Friday, August 26, 2016

Clinical placement update

Things have been going really good on this placement. The hospital is very friendly, as are the other students (both medical and nursing).

Staying in the student accommodation has been a very good experience for me. I am able focus being on a medical student and also rest when I need to (which you can't always do as a parent) which has enabled me to focus. I feel like I'm really keeping up with my local medstudent-peers and meeting expecations of the Interns and Registrars.

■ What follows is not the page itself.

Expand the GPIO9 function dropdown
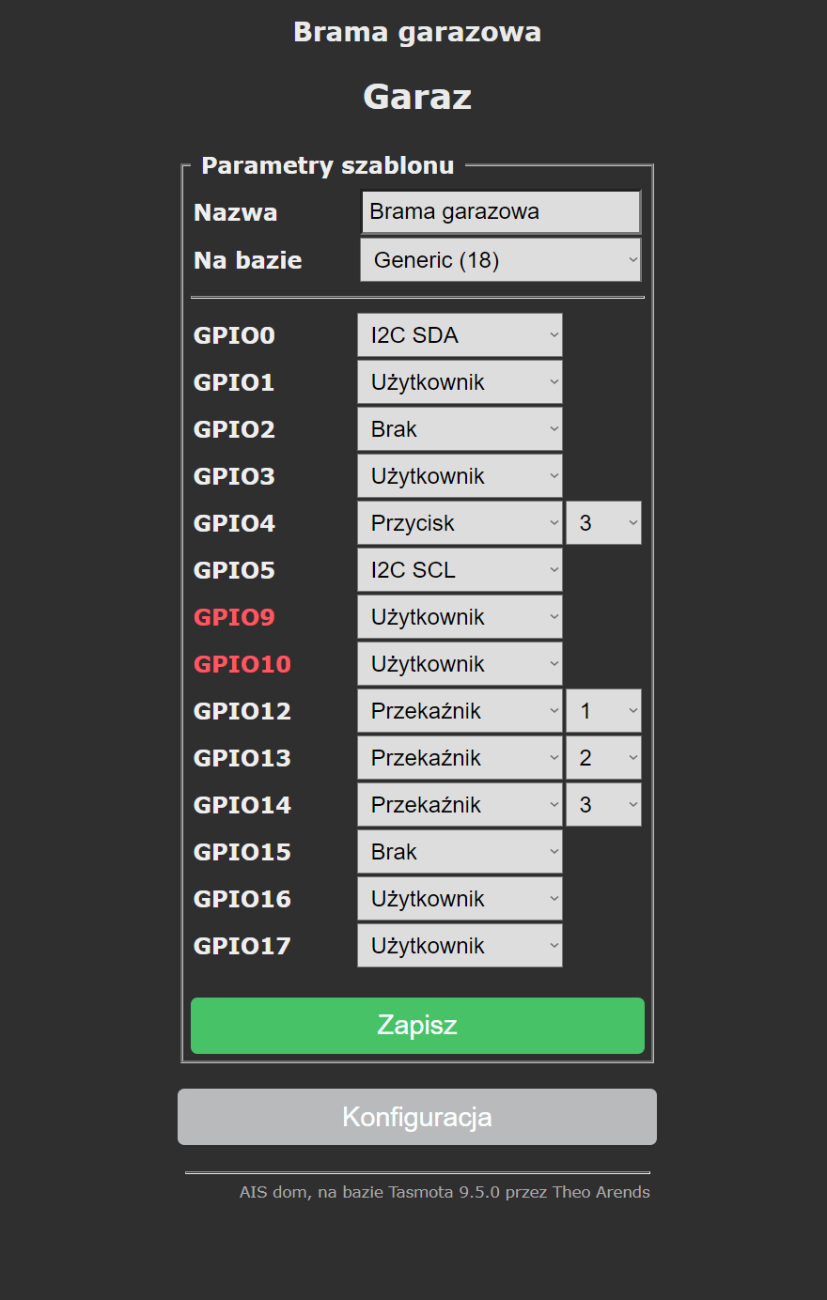Image resolution: width=827 pixels, height=1300 pixels. [460, 617]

The Consultant and seniour staff here at the hospital have all been very forward in suggesting that I would be welcome as a doctor here, although they do all admit the frustrating obstacles with the internship bottle neck and the problem where the hospital is not an accredited training facility (at the moment). I do believe this will change in the near futre as the workload increases in regional areas and the need to invest in workforce stability pressures the government and training colleges to have a rethink. Whether this changes in time for me, I'm not sure.

Lately, I have not been worrying as much about my medical career's future as I have in the past. I'm not sure why. I think maybe it's becasue things are seeming to be working out, I'm more reassured of my level of knolwedge and the welcoming I've had at this site, and perhaps it has been a change in mindset. Maybe it's got to do with my fiancé taking over the primary carer role for our daughter. Maybe it's the fact I listen to podcasts in the car on the way up here and have created a morning routine including saying positive affirmations.

Things just seem to be going my way in all areas of my life, not just medicine.

They say to do the hard things when times are easy, or as I say "Get ahead now while you can".

I feel reinvigorated with my passion for medicine once again. I don't know why.

At the moment, I want to be a GP. I want to work 9am-3pm (school hours) and maybe train as a GP/O+G, or a GP/EM or something like that. Whatever it is, I'll be one of those "good" GPs. I want to have my office decor reflecting my aesthetic (which is quite clinical anyway) and even do housecalls. I'd like to build a relationship with my patients and be one of those old-school family physcicians. I want to keep my training up so I can handle emergencies that come in. I see so many GPs can't place IVs because they never do them, or even interpret 12-lead ECGs. I want to be able to excise skin lesions without referring to a surgeon, and really look after my pregnant and paediatric patients, and even mental health.

This is funny as I rememebr when I did my Basic Clinical Skills workshop the female GP said she was getting out of General PRactice as female GPs do "tears, fears, and smears" Which I think is psych, the worried-well/worried mums, and women's health (PAP smears). Bizarre that those are the things I, once again, look forward to providing for my patient.

Anyway, time to make dinner back in the student kitchen...

1 comment:

  1. "tears, fears and smears,..." definitely a catchy way of putting it.